> [Task instructions] Find "The height and width of the screenshot is (436, 715)." in the material below, then write out that line and every line after it exactly, ending with the last one; skip the pictures.
──────── Data under study
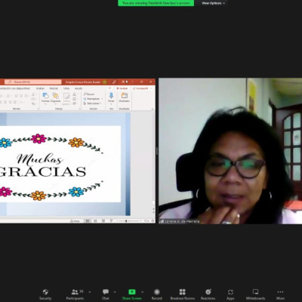The width and height of the screenshot is (302, 302).
Task: Select the Ayuda ribbon tab
Action: 79,88
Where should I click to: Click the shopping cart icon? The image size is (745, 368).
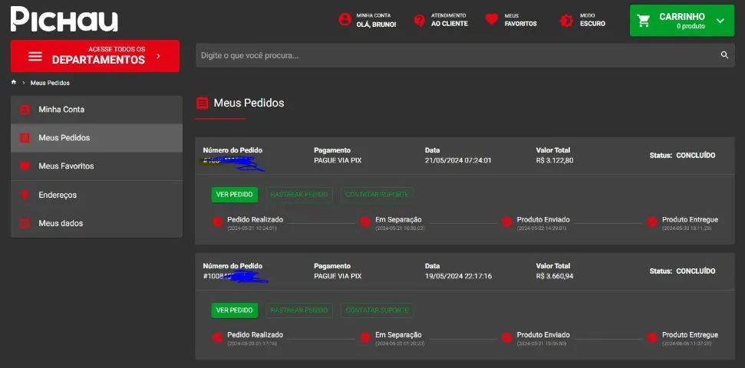[x=644, y=21]
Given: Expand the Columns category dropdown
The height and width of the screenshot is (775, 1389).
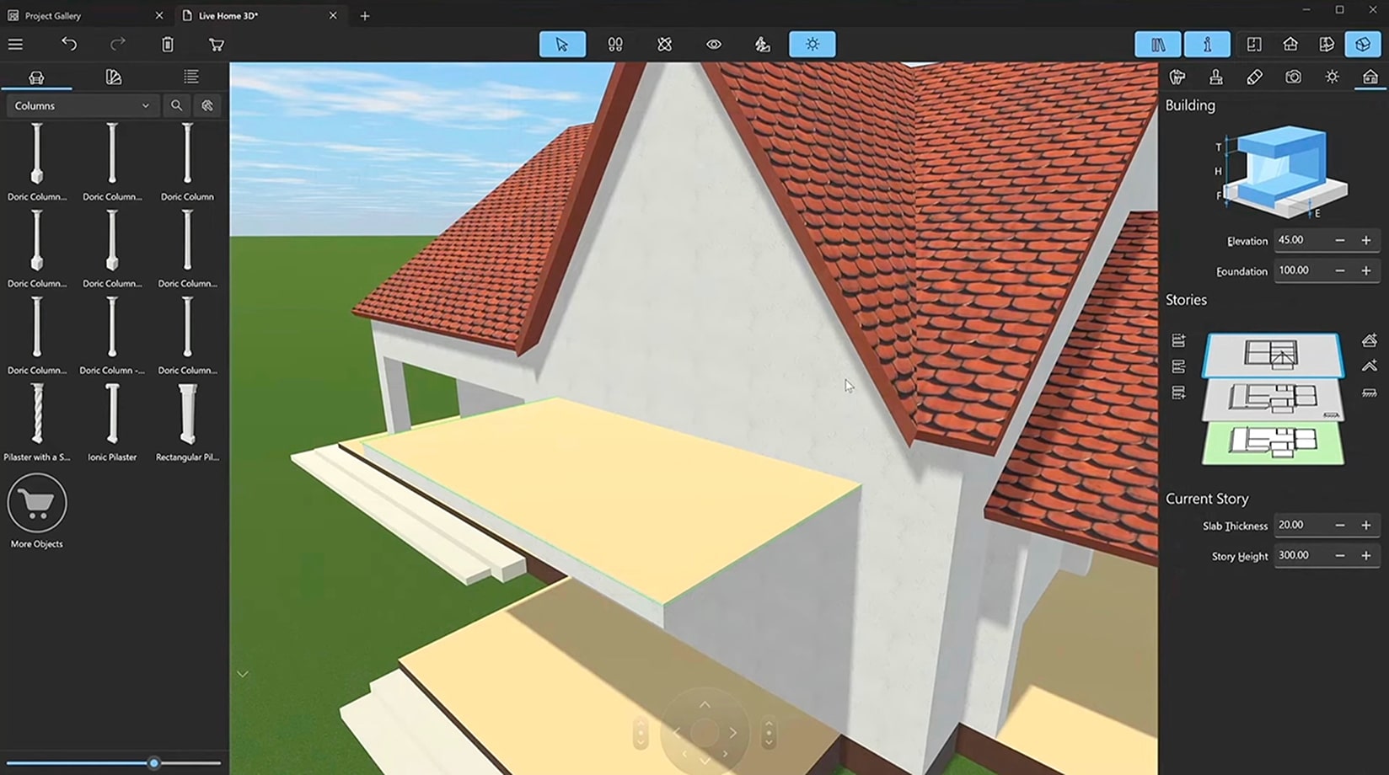Looking at the screenshot, I should (83, 105).
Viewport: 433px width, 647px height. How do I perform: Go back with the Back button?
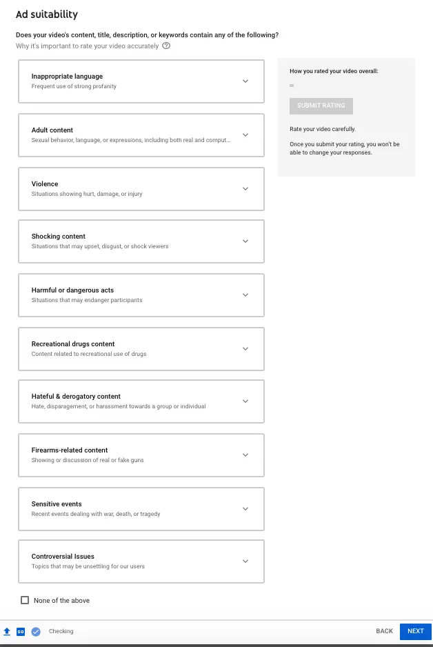coord(384,631)
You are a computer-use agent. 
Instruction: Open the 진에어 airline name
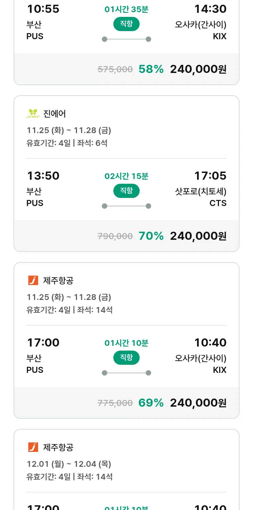(x=55, y=114)
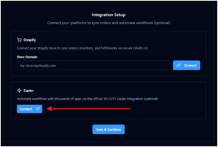Click the 'Connect your platforms' subtitle text
The width and height of the screenshot is (218, 147).
click(x=109, y=23)
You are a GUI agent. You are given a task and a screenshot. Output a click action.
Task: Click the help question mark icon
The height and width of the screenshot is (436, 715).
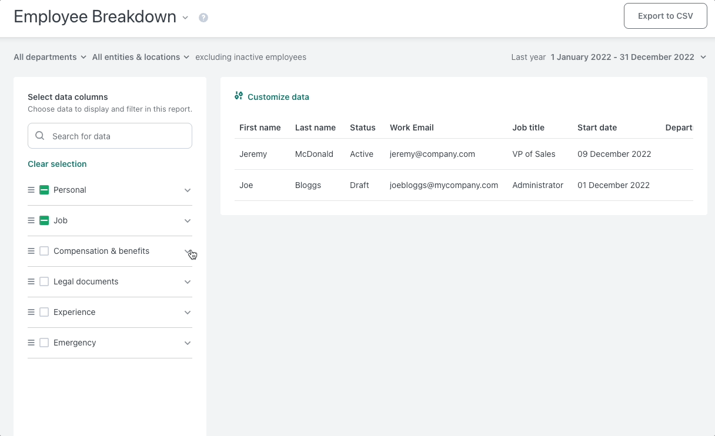tap(203, 18)
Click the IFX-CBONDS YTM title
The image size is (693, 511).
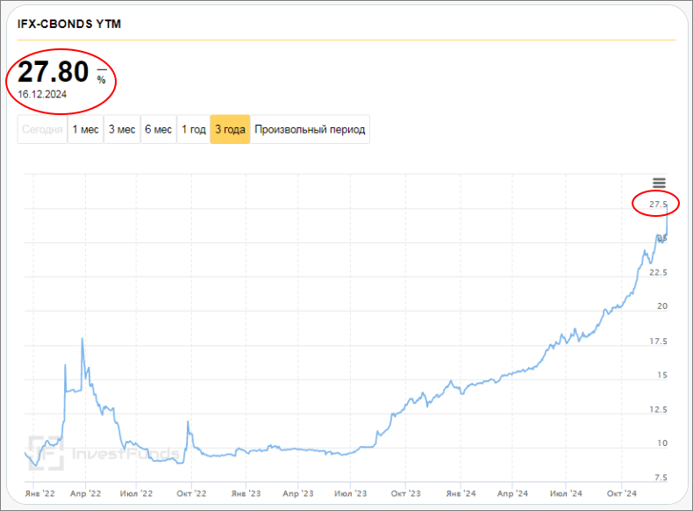tap(69, 24)
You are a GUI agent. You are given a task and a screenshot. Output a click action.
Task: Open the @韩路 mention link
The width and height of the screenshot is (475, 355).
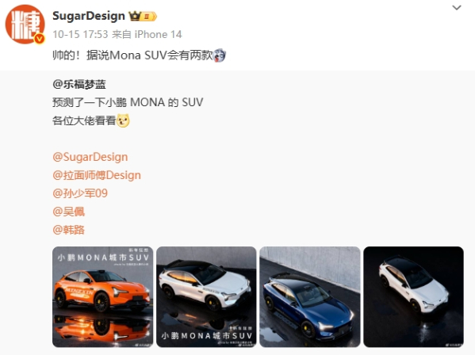click(68, 230)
────────────────
> [Answer box]
The height and width of the screenshot is (436, 715).
tap(203, 18)
Click the IFX-CBONDS YTM title
The image size is (693, 511).
tap(69, 24)
You are a GUI agent. You are given a task and a screenshot. Output a click action.
Task: Open the @韩路 mention link
The width and height of the screenshot is (475, 355).
click(68, 230)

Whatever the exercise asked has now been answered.